TO BE DONE -
Repeat every one of the records below word for word, but leave out the pictures.

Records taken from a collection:
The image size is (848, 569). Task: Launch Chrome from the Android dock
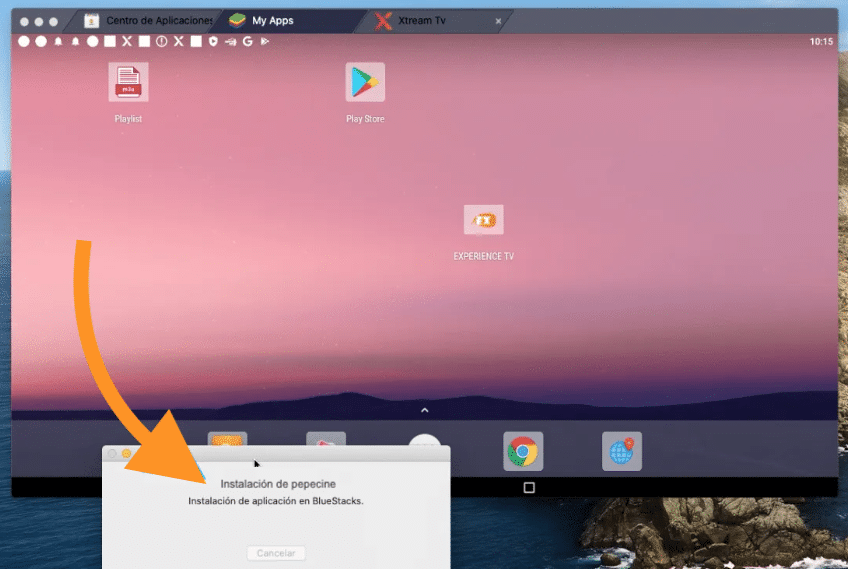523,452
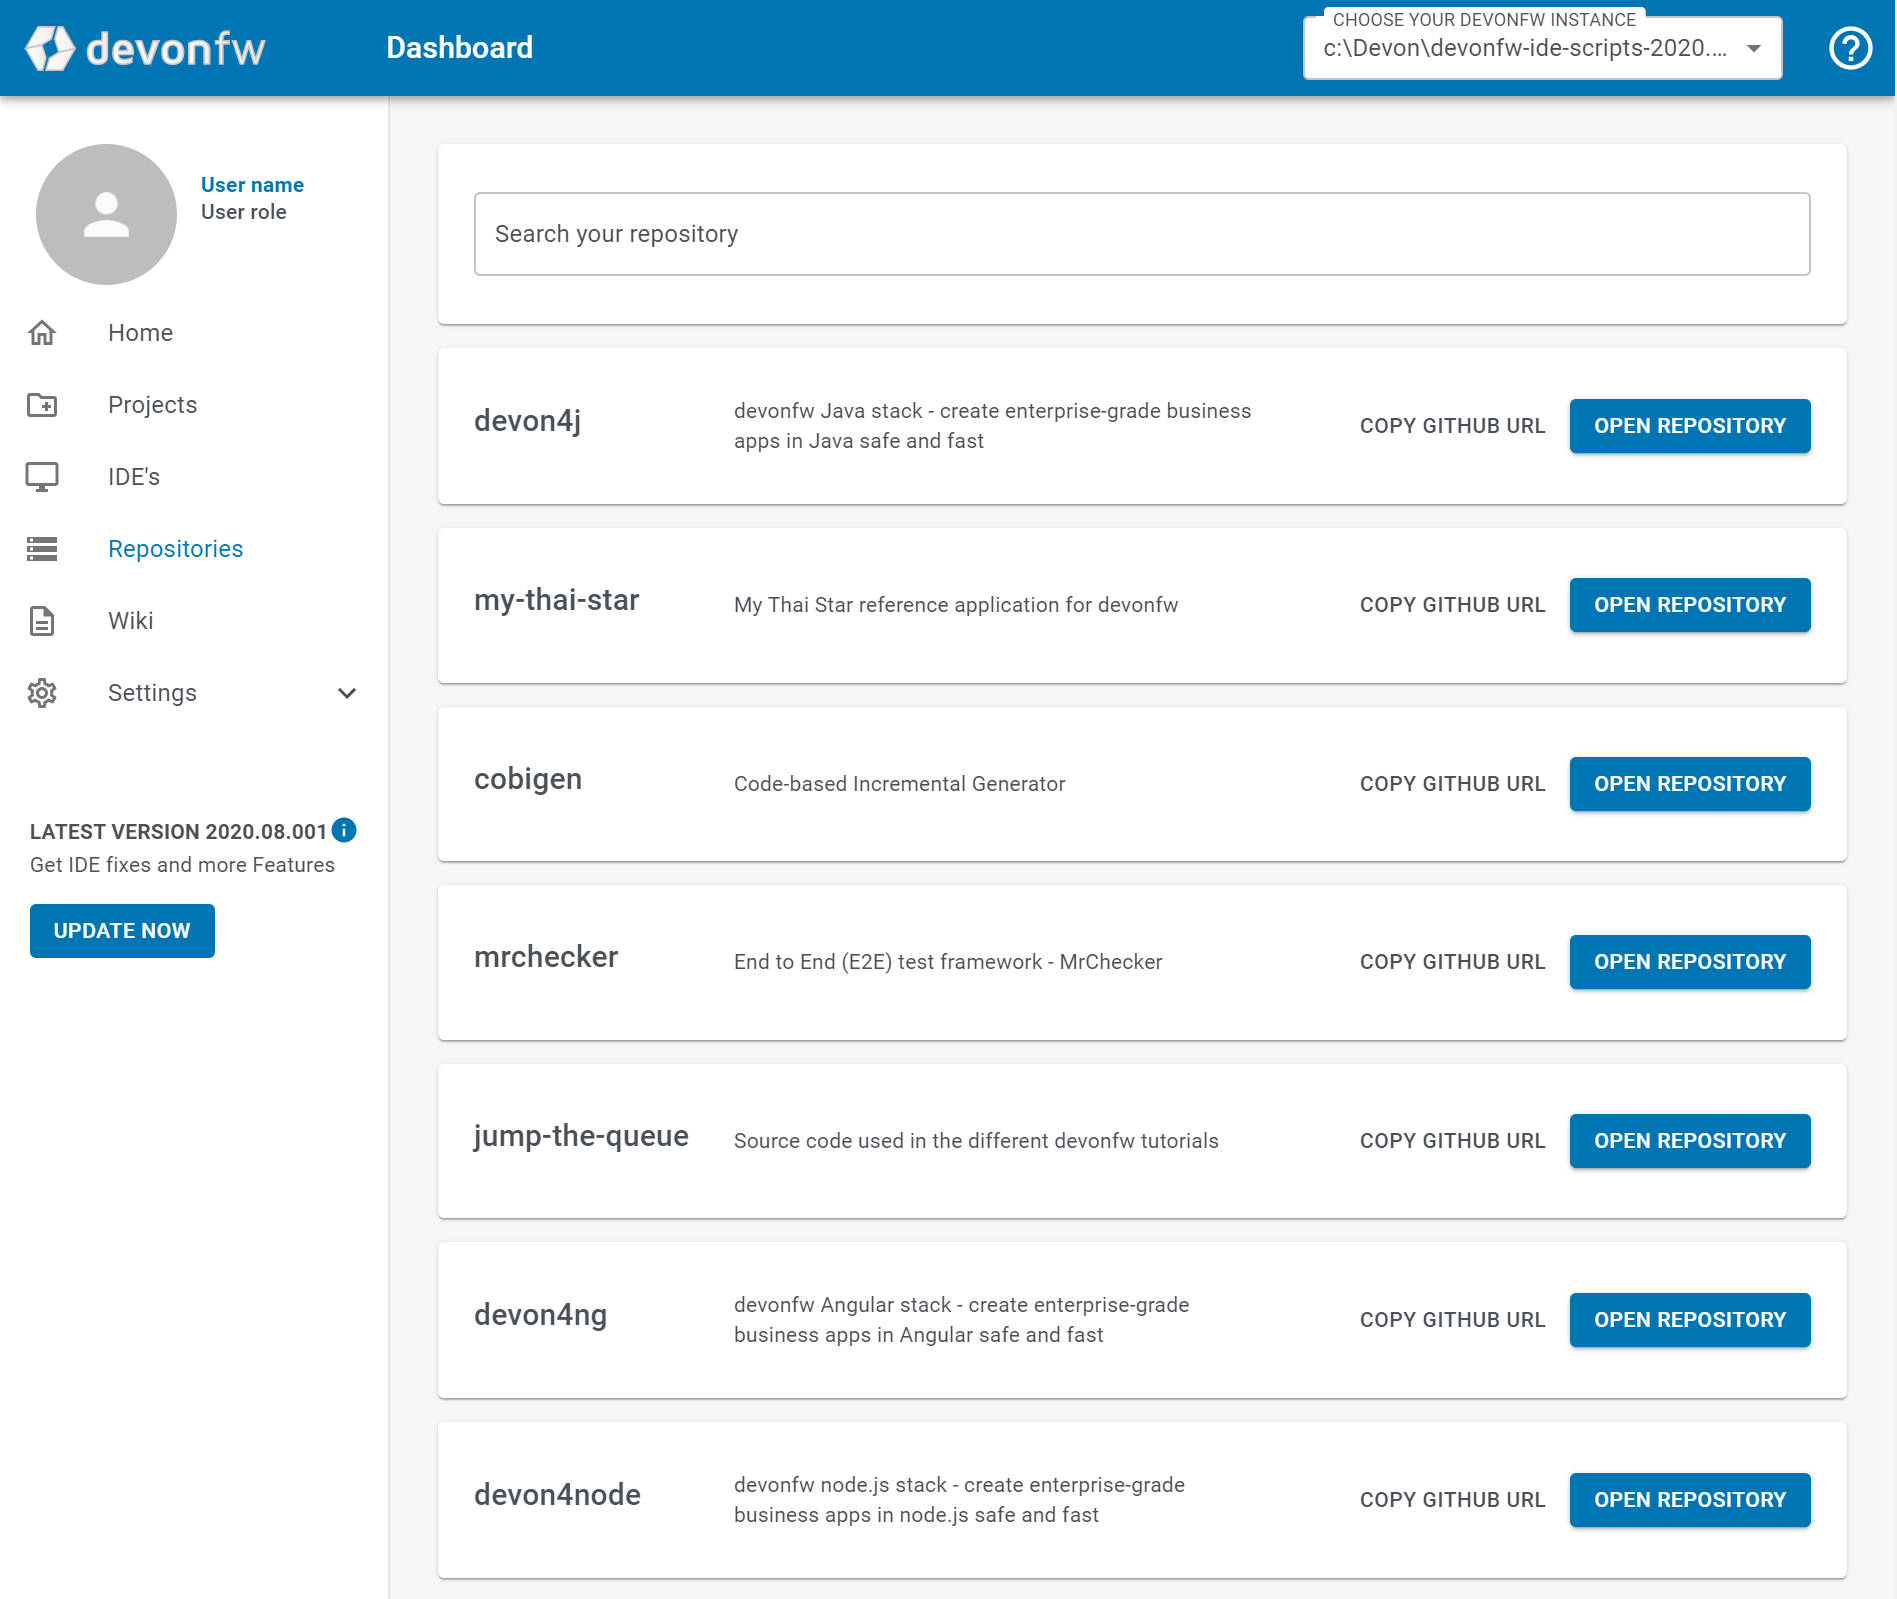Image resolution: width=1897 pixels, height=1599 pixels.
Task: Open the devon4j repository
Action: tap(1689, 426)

EXERCISE RESPONSE -
The image size is (848, 569). Task: Launch Chrome from the Android dock
523,452
Image resolution: width=1897 pixels, height=1599 pixels.
Task: Open the devon4j repository
Action: tap(1689, 426)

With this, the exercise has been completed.